Shift the coordinates in the answers by adding 91 to every number, and write out everything from the line containing "You are a computer-use agent. 680x383 pixels." down to the last of the lines, requests included. Leave the pictures out.

------ Record set ------

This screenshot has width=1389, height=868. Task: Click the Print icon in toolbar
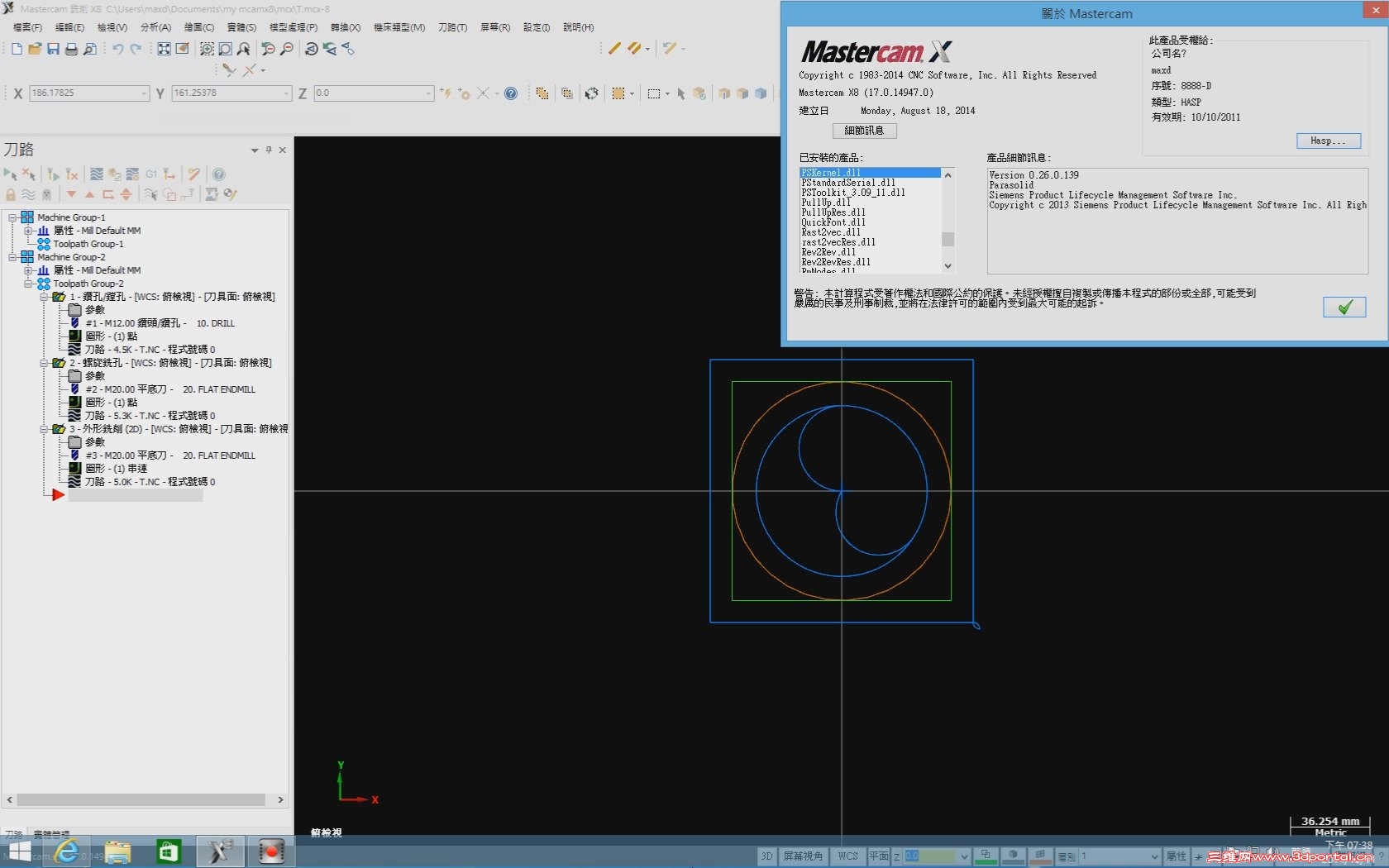click(x=71, y=50)
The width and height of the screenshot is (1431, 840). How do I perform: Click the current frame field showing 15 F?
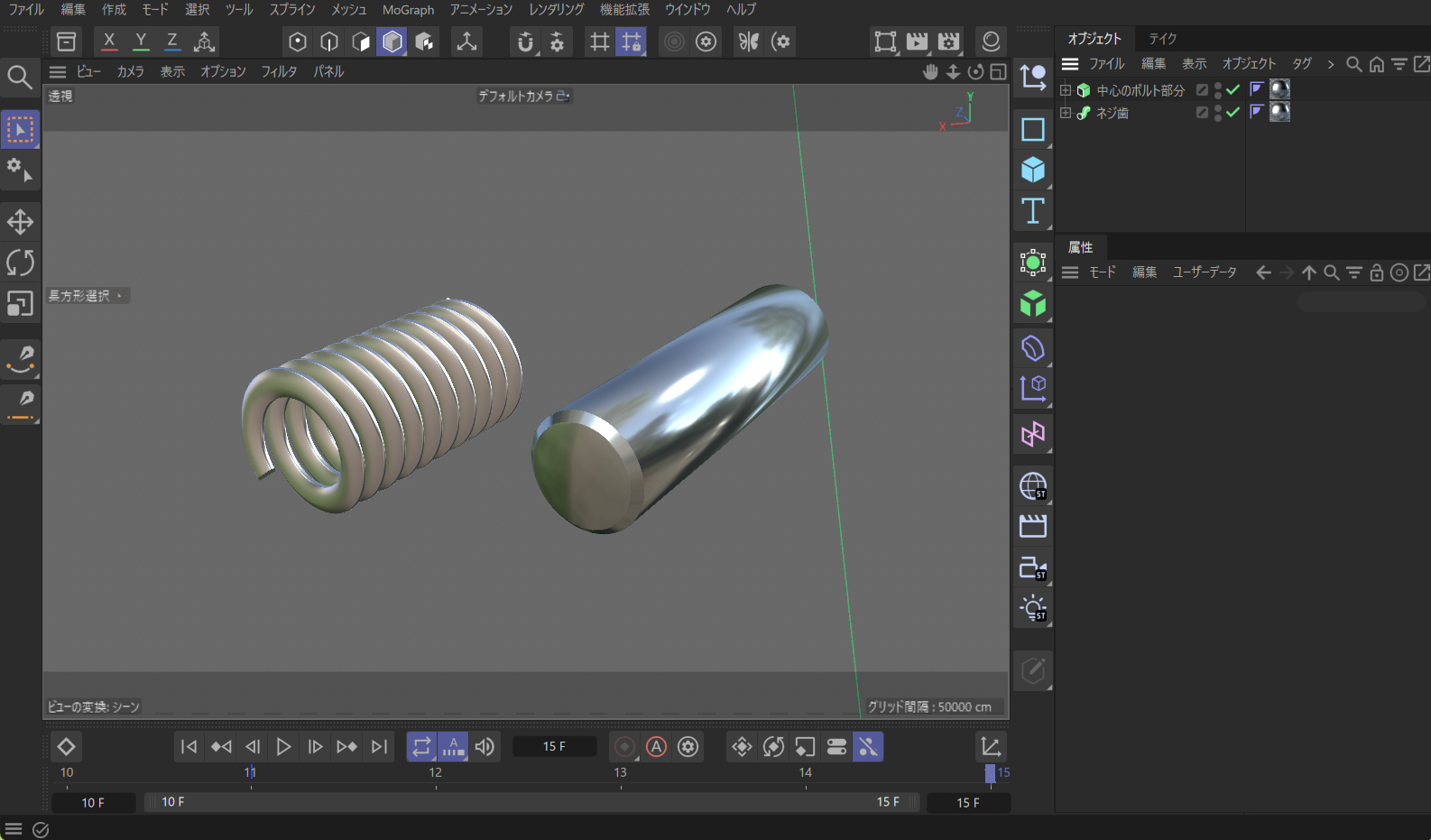(x=554, y=747)
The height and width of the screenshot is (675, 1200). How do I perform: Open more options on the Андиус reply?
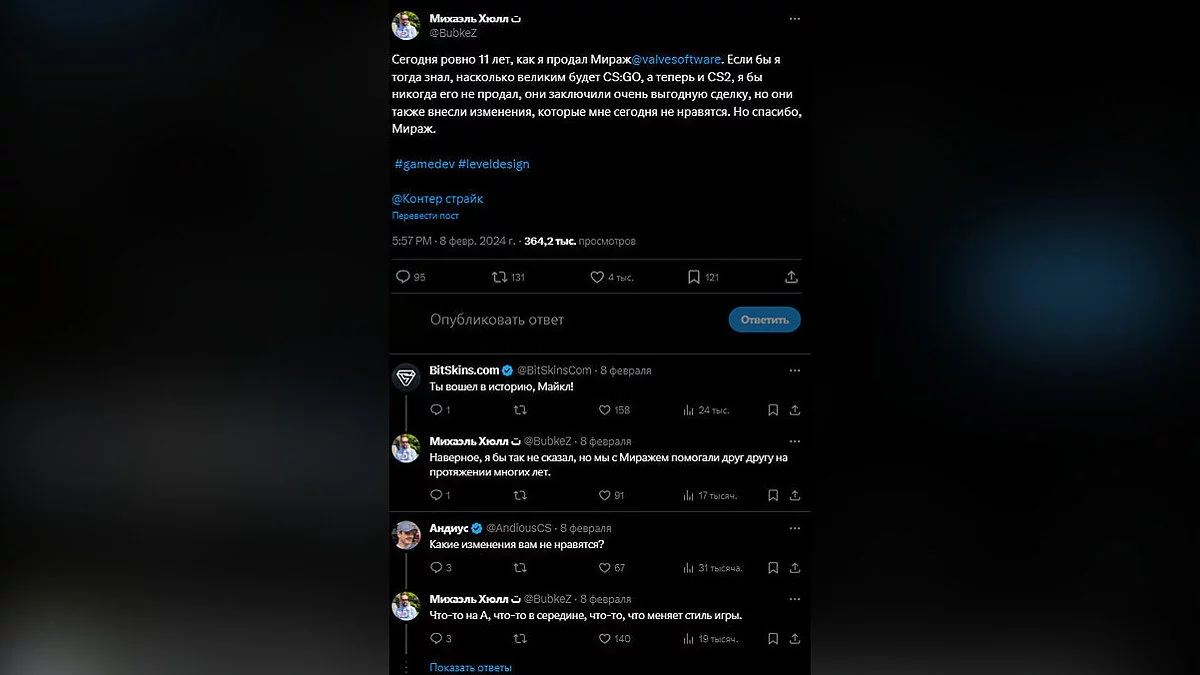pos(794,528)
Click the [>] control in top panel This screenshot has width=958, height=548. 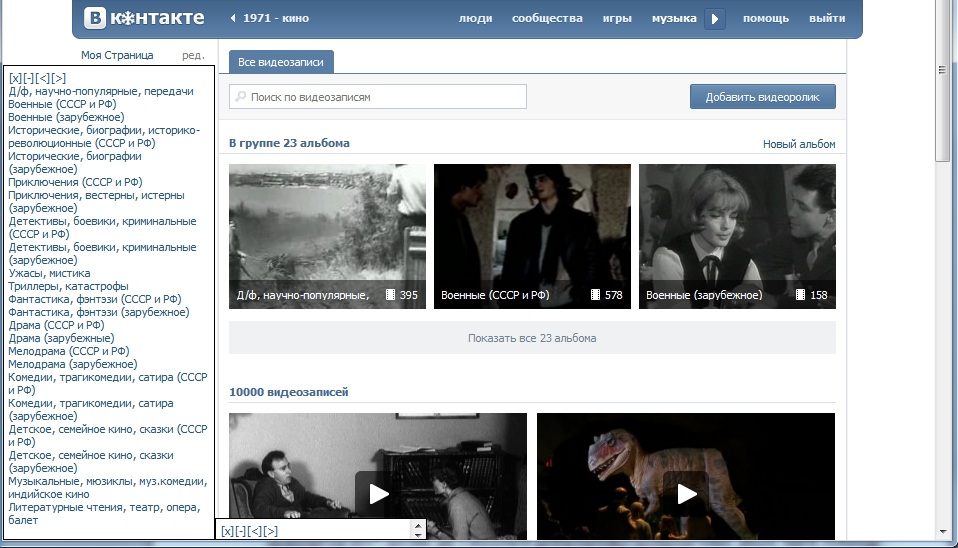coord(59,78)
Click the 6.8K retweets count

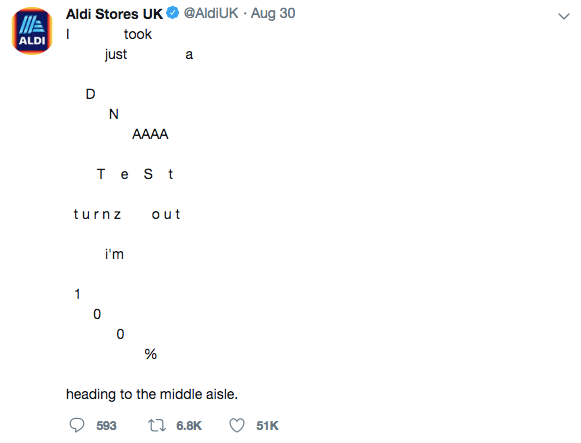click(189, 426)
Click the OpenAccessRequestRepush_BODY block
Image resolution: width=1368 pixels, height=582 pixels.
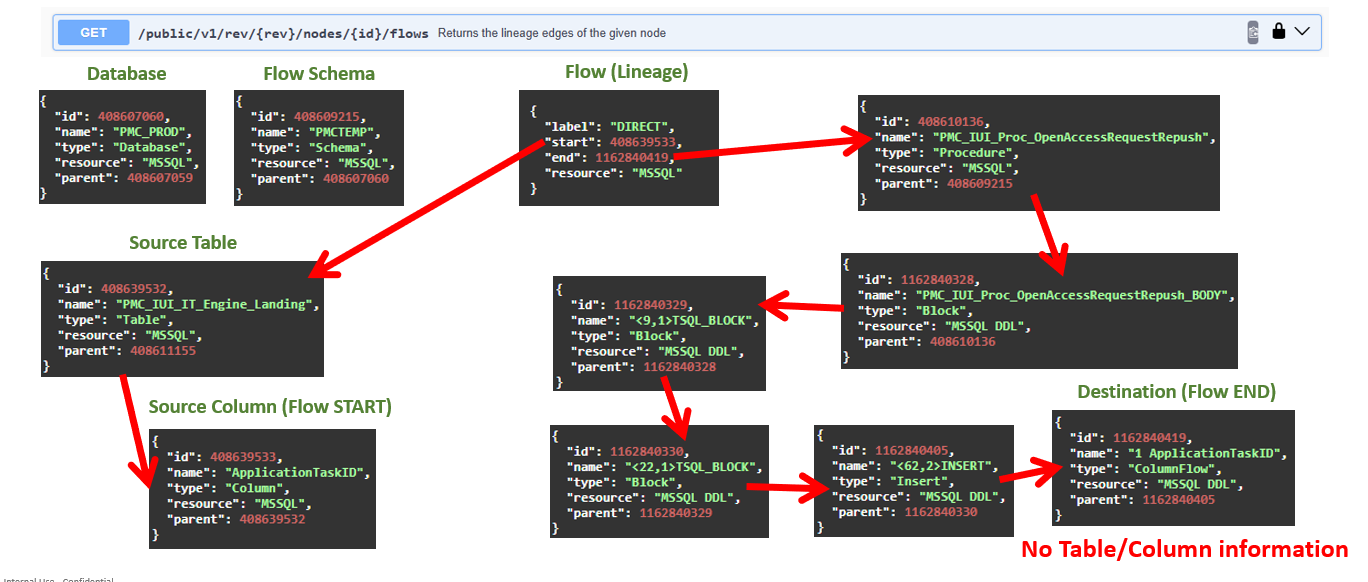point(1038,310)
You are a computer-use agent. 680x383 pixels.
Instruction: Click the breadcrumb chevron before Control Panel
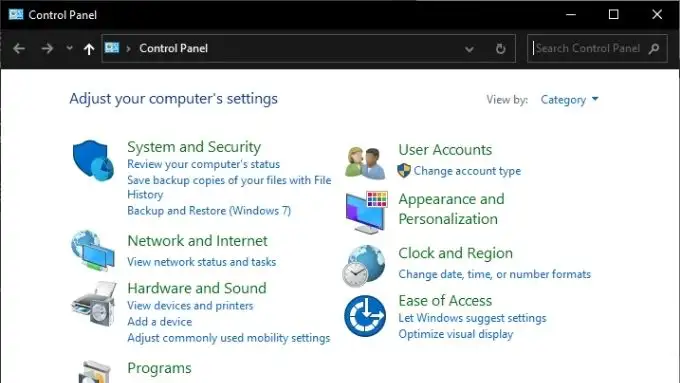[x=128, y=49]
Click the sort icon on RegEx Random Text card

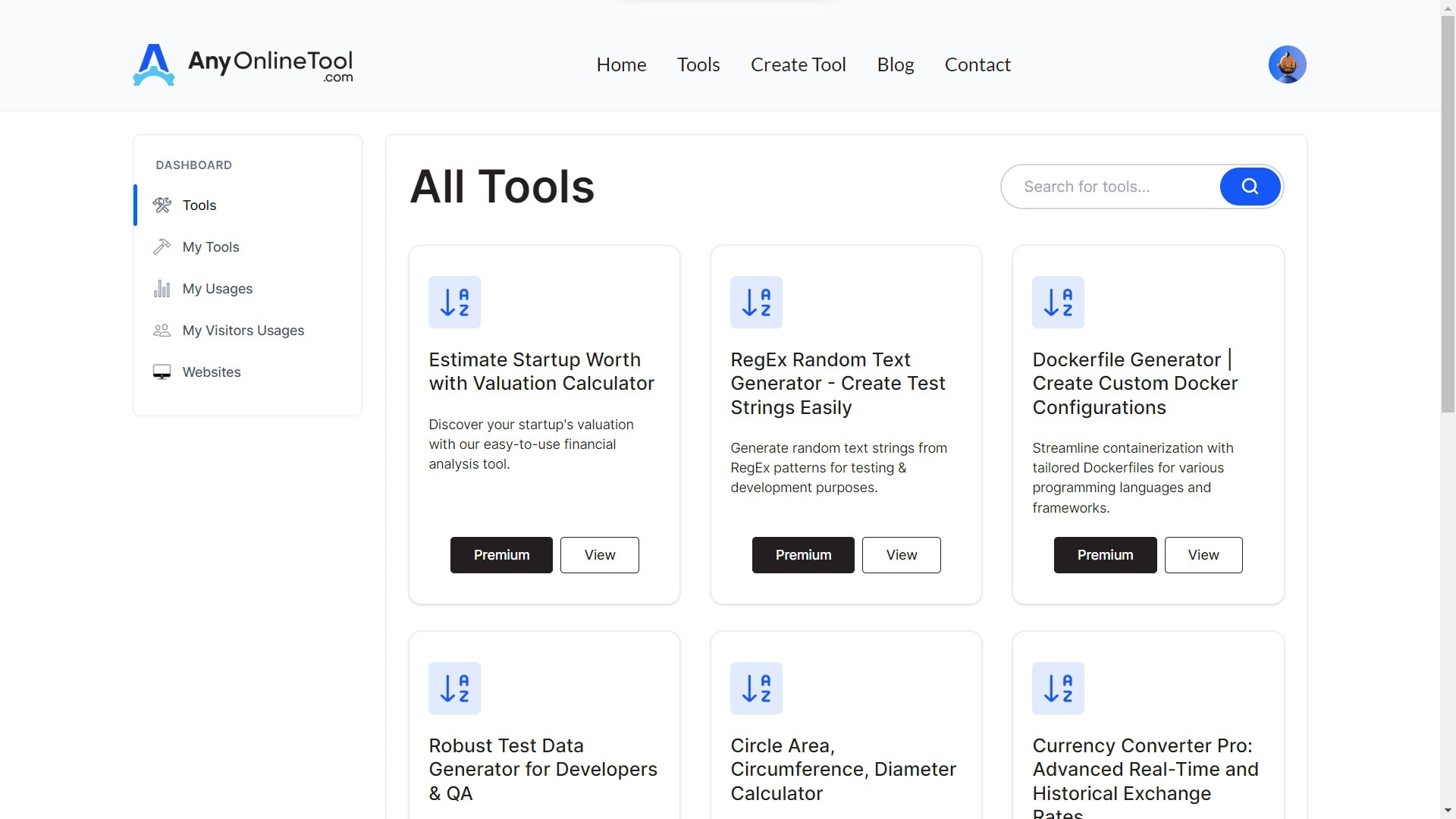pyautogui.click(x=756, y=302)
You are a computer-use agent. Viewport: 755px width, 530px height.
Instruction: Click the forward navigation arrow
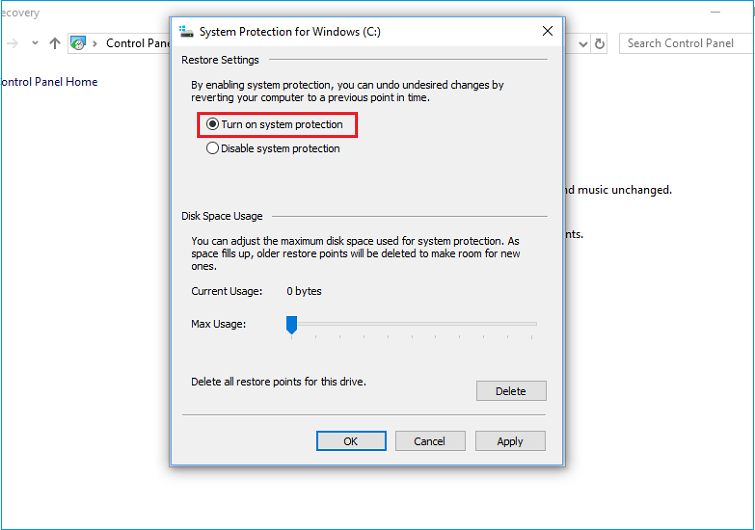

------

### Finished answer:
You are a computer-use agent. 680x383 pixels.
Instruction: Click the breadcrumb chevron before Control Panel
[x=219, y=140]
Click the sort icon on RegEx Random Text card

pyautogui.click(x=847, y=393)
You are a computer-use agent. Viewport: 755px width, 530px height.
Instruction: Click the forward navigation arrow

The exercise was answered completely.